La violencia que se está expandiendo
Apenas habían transcurrido 100 días de gobierno cuando advertí que, de seguir por la ruta del encono, el sexenio podría terminar con dosis inaceptables de violencia. Hoy es inútil repetirlo, porque al faltar apenas año y medio del periodo en curso esa violencia ya forma parte de nuestra vida cotidiana y es ya, también, el rasgo más destacado del gobierno de López Obrador: la violencia verbal convertida en amenaza y exacerbada por sus seguidores. La violencia se ha adueñado de la vida política de México y se está multiplicando en todas partes.
No es verdad que haya sido así desde el principio. El tono de las descalificaciones, la virulencia de los adjetivos, la hondura de la difamación y la calumnia han aumentado día a día. La lista de las personas agredidas directamente por el presidente ya es larguísima y es aún más amplia la que forman los amenazados por sus partidarios. Y lo mismo está pasando desde la otra orilla: cada vez son más fuertes los insultos que caen sobre el jefe del Estado mexicano y sobre sus seguidores. Si el presidente quería una sociedad polarizada, ya lo consiguió.
Que se descalifique a los líderes de oposición sin escuchar sus argumentos y sin aceptar ningún diálogo ya es lamentable. Lo mismo puede decirse de los periodistas y los académicos que pagamos nuestras críticas con la zozobra de las agresiones cotidianas. No convalido de ninguna manera esas violencias: son deleznables desde cualquier punto de vista. Pero son mucho más graves cuando se dirigen hacia las personas que encabezan las instituciones del Estado. Y eso es exactamente lo que está sucediendo ahora: las cabezas de los poderes Legislativo y Judicial y los titulares de varios de los órganos autónomos han sido abiertamente difamados, calumniados y amenazados por el presidente de la República.
Me niego a repetir aquí las palabras que ha empleado el presidente. Me niego a aceptar que ese sea el destino inexorable del país: dividirnos con violencia porque así lo ordena el energúmeno. Me niego a aceptar esa estrategia promovida por el titular del Estado mexicano, reproducida desde las más altas esferas del poder político y agigantada por sus huestes. Nadie debe resignarse a la violencia.
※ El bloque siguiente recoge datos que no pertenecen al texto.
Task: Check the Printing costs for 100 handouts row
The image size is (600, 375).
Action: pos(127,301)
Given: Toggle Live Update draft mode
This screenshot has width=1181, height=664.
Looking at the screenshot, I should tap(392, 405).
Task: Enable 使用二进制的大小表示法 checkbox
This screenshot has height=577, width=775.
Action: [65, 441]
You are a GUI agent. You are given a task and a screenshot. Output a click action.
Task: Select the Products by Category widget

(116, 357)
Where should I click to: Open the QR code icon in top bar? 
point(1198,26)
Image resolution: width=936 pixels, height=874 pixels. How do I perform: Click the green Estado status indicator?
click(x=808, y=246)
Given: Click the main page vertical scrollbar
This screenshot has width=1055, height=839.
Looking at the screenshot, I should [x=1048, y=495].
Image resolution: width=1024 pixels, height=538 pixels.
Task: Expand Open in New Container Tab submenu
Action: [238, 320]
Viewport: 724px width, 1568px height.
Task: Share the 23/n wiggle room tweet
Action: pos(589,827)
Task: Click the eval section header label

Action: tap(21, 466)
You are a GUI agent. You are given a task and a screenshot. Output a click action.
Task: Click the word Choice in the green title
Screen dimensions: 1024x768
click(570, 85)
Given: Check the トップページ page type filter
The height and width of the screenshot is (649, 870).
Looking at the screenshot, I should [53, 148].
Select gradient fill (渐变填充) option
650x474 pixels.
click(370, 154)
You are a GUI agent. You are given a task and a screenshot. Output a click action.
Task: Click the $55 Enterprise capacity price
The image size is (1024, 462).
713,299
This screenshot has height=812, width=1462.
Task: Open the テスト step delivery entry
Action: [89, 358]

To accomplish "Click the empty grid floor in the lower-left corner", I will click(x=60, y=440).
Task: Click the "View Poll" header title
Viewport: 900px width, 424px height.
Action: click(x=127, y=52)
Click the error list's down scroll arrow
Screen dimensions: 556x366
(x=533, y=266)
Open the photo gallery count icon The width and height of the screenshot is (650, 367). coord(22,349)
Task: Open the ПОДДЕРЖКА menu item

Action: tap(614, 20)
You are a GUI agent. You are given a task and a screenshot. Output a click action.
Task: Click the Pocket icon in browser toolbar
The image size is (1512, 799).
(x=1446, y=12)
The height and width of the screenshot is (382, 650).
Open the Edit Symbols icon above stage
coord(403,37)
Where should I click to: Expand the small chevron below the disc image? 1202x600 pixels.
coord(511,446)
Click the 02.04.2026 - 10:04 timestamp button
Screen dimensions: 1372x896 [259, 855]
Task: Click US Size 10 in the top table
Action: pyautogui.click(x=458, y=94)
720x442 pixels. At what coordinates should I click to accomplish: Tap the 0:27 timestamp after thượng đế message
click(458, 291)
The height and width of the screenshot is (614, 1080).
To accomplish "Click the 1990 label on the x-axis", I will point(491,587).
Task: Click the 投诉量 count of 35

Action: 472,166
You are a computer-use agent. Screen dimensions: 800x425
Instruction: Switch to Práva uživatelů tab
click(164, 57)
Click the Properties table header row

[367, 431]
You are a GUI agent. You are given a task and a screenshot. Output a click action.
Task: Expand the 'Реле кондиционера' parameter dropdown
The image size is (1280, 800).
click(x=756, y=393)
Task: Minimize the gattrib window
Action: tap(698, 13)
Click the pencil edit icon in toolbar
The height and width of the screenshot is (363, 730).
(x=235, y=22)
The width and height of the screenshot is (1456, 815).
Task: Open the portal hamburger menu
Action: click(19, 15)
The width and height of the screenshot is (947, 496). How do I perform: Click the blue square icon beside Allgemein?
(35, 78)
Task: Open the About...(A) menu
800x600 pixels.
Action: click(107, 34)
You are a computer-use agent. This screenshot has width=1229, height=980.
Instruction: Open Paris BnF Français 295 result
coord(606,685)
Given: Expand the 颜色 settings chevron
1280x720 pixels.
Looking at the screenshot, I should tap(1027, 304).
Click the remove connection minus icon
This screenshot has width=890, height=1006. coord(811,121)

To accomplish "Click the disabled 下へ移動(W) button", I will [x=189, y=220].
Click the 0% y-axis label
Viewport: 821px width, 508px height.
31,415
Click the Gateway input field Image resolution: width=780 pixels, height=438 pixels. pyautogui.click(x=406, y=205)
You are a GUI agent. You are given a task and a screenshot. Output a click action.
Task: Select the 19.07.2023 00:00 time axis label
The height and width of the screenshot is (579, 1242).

No será fácil escapar de la espiral de agravios y de provocaciones que se están acumulando. Tengo la certeza de que el gobierno no estará dispuesto a rectificar ni mucho menos a moderar el tono: a serenarse. Para el presidente y para sus partidarios, cambiar de opinión equivale a una derrota. Y cada vez que López Obrador se siente desafiado, dobla la apuesta. Tampoco creo que la clase política tradicional esté dispuesta a promover un diálogo sensato. Ni Chana ni Juana quieren escuchar los barruntos de tormenta que están nublando el cielo mexicano.
Aún en los momentos más difíciles, el reconocimiento de la pluralidad política y la competencia electoral les dieron cauce democrático a nuestros agravios. Pero esa salida pacífica y civilizada del conflicto que se está enervando por todos los rincones del país fue clausurada por órdenes presidenciales, de modo que ya se velan armas para una auténtica guerra sin cuartel, en la que se cruzarán todas las agendas, con el riesgo inminente de que las violencias se entrelacen y estallen en la locura de obedecer o rebelarse, sin matices: esa dicotomía que tanto celebra el presidente en las mañanas.
Quedan apenas 18 meses para intentar que ese destino fabricado desde Palacio Nacional fracase. Que los violentos encuentren un dique entre quienes preferimos vivir en paz y estamos decididos a contradecir la guerra civil a la que quieren arrastrarnos. Ya no hay mucho tiempo y hay pocos recursos para impedir que la polarización forzada nos lleve hasta los límites. Empero, debemos evitarlo.